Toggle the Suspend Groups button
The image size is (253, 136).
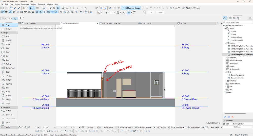(132, 8)
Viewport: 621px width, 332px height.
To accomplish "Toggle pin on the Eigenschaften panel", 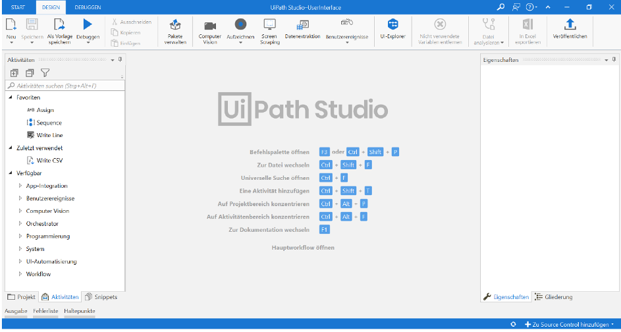I will pyautogui.click(x=614, y=59).
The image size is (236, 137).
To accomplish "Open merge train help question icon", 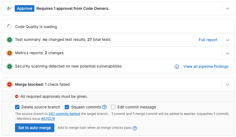I will click(x=135, y=128).
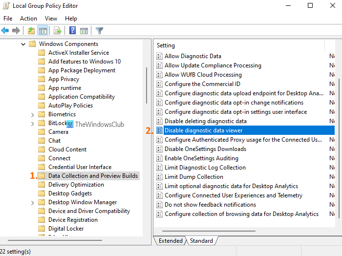Viewport: 342px width, 256px height.
Task: Click the Back arrow toolbar icon
Action: coord(5,31)
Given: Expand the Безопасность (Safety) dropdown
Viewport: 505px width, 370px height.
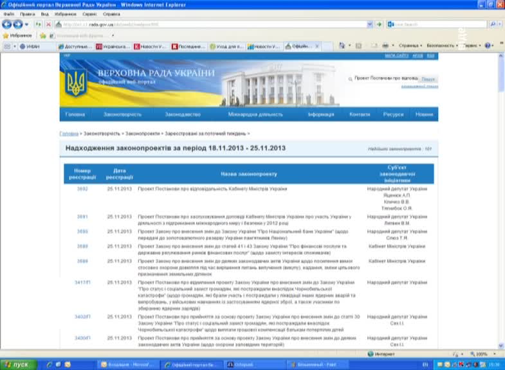Looking at the screenshot, I should 441,46.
+ + + + +
- _Description of the task_
Write out the lines that run from the line containing "Given: Expand the" to the end of the entries, inclusive, exactly as written. Skip every picture.

- _Written answer_
Given: Expand the Безопасность (Safety) dropdown
Viewport: 505px width, 370px height.
Looking at the screenshot, I should 441,46.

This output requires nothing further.